Moffat County graduate learning to deal with changes in college
Alfredo Lebron is a 2012 graduate of Moffat County High School and one of the most successful runners in school history.
He won the individual state championship in cross-country as a senior and placed fourth as a junior. He was a two-time state champion at the 2012 Colorado 4A Track and Field State Championships, and owns the Moffat County record in the 800-meter run.
During his senior year in Craig Lebron committed to run at Garden City Community College. After a difficult senior track season, in which Lebron did not meet all his goals due to not being allowed to run for significant parts of the season, he trained over the summer to prepare for a new experience.
Lebron’s talent as a runner is undeniable, but the end of his high school career and beginning of college have been up-and-down. In part one of this story, Lebron talks about his first cross-country season in college. Part two will run in the Monday, Dec. 31 edition of the Craig Daily Press.
Heading to college is a momentous time in anyone’s life, signifying a significant change in one’s life, even if school is not far from home.
There are new responsibilities coupled with greater freedom, and all sorts of new people to meet and places to see. It can be a difficult adjustment for even the most prepared of young adults.
Adding a busy athletic season into the mix only increases the challenge and stress of change. For Moffat County High School graduate Alfredo Lebron, starting college life has been a positive change, but it has come with some bumps and bruises.
The 2012 MCHS grad attends Garden City Community College in Garden City, Kan. and runs for the Broncbusters cross-country and track teams on a scholarship.
In his first collegiate cross-country season, Lebron saw some success, but also had difficulty adjusting to a different training regimen and new race lengths.
“It was a whole lot different,” Lebron said of the season, which concluded in November. “Going from being one of the best in high school to down lower. Basically it was starting over is how I felt.”
Aside from a change in scenery and a higher level of competition, Lebron also dealt with a new coach, training style and race length. College cross-country races are 8-kilometers as opposed to the 5-k’s run in high school.
At times, Lebron said, his new life wore him down.
“For a little bit I’d say it did turn more into work than anything,” he said. “I think that’s more because it was a little tougher than usual. Sticking it out paid off definitely.”
And bear in mind Lebron’s first priority is to succeed in the classroom, and budgeting time for school and homework only added to the difficulty of the transition.
“I need to stay focused on the schooling aspect of it,” he said. “That was really tough, too. It’s not like high school where you have more time to do your homework. It felt like there wasn’t enough time, really.”
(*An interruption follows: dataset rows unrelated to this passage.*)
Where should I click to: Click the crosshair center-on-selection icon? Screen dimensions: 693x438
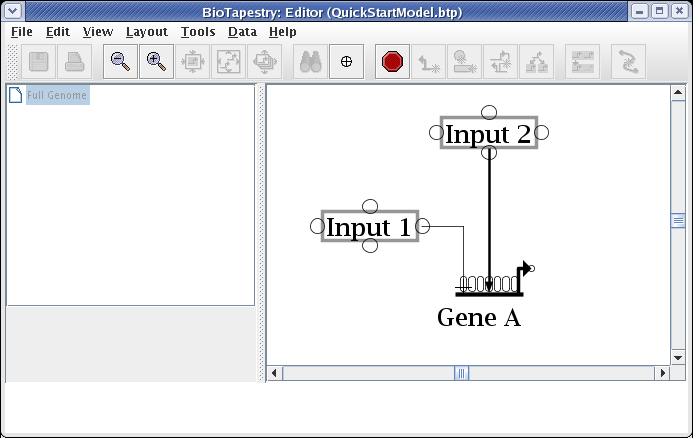(346, 62)
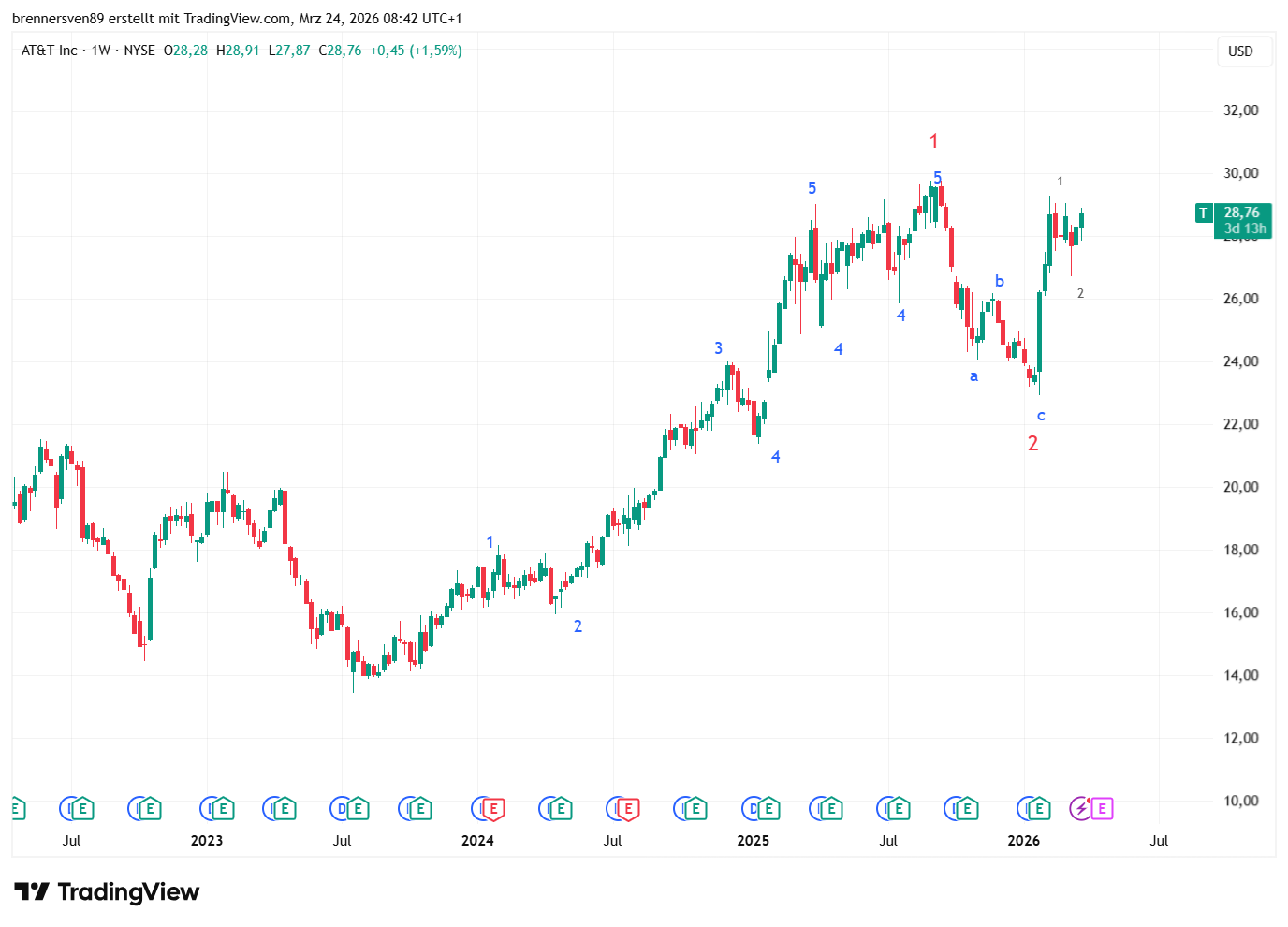Click the red earnings marker after Jul 2024
The width and height of the screenshot is (1288, 927).
click(x=628, y=808)
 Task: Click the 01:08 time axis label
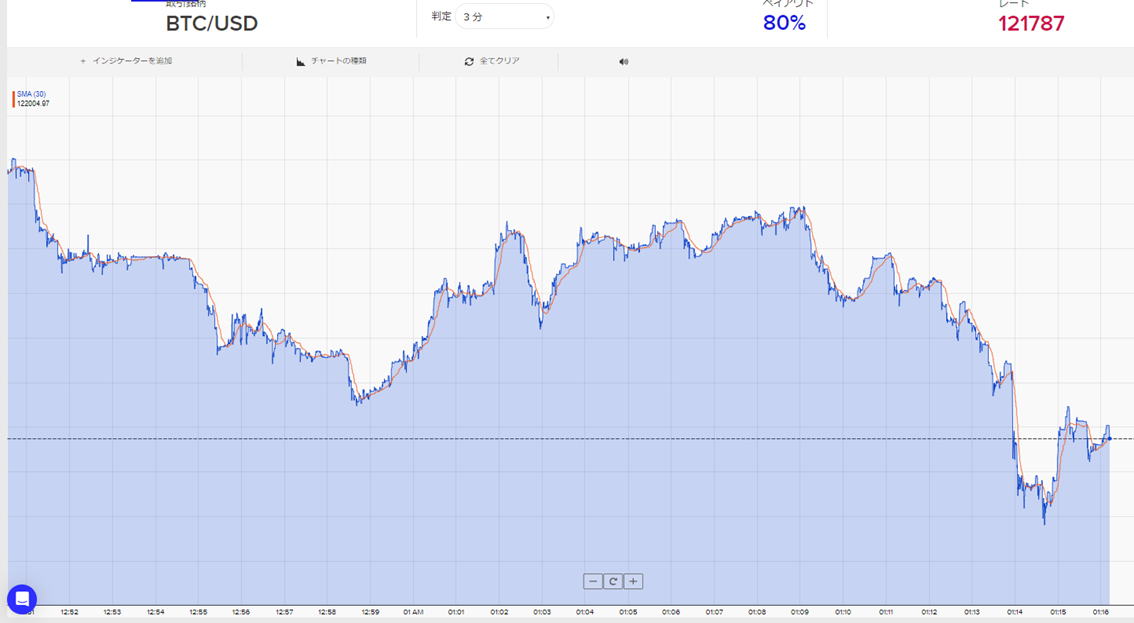[757, 612]
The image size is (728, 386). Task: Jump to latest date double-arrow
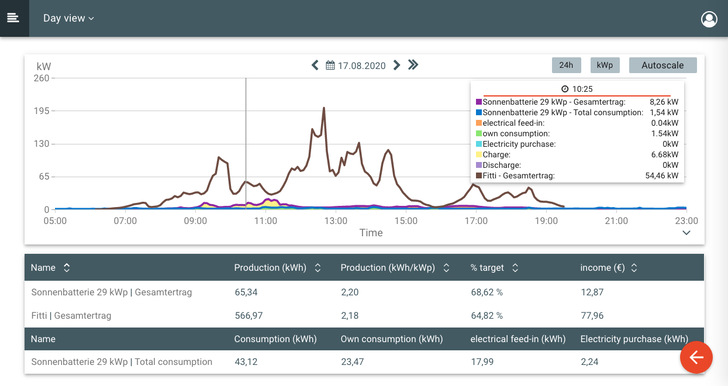pyautogui.click(x=413, y=65)
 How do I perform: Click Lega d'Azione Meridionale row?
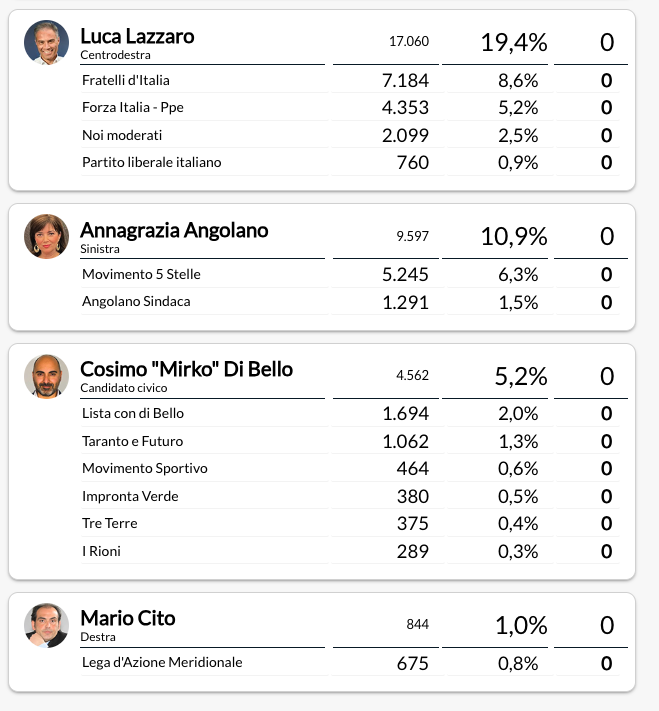point(350,663)
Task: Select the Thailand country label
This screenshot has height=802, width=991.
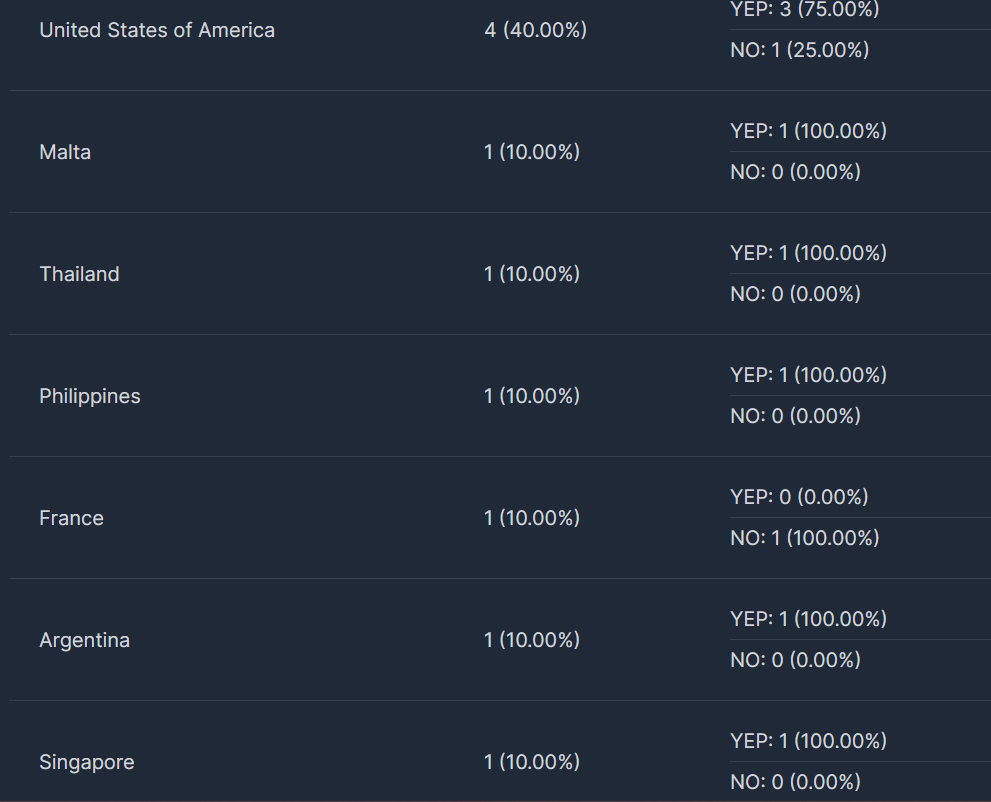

Garden City’s head cross-country coach, Dan Delgado, said he saw the difficulties for much of the season.
“The thing about Alfredo, he has so much talent, but what he has to learn above and beyond all that is how to channel and structure his day to get the most of his talent,” Delgado said. “Those things include schoolwork and making the right decisions on other important things.”
Delgado has seen similar situations play out with many athletes during his eight years as coach at Garden City, and knows it can be difficult for freshmen athletes to strike that balance between practice, schoolwork and play.
“Regardless of where (students are), whether junior college, a small school or a university, it is a big step,” he said. “I’ve had good students that have found a way to struggle. I’ve had talented kids that aren’t able to push through. You have to be honest with them. You have to tell them the things they’re going through. There’s a light that’s waiting for Alfredo to click.”
The season was not all downers, though. Lebron recorded the fastest time by a Broncbuster this season, at 25:18, and ran as part of the eighth-place finishers at the NJCAA Division I National Championship.
“Finally when I had that good time, it was exactly what I needed then, I thought,” Lebron said. “I never got back there this season, but hopefully I can get there again.”
Delgado has no doubts Lebron can run that time and faster, but he believes it will have to come with development and maturity.
“There’s no question Alfredo Lebron is a great talent and runner, but the world is full of stories of people who were great but didn’t cut it,” he said. “The discussions I have with Alfredo are he did not achieve to the best of his ability as a student or as a runner. But that’s why they call you coach. Those are hard things to teach. That’s my plan for Alfredo, but it has to be him that says, ‘I like that plan,’ and accepts it.
“When Alfredo does that, watch how much better his life is going to be (in running) and when it comes to taking on other monumental tasks.”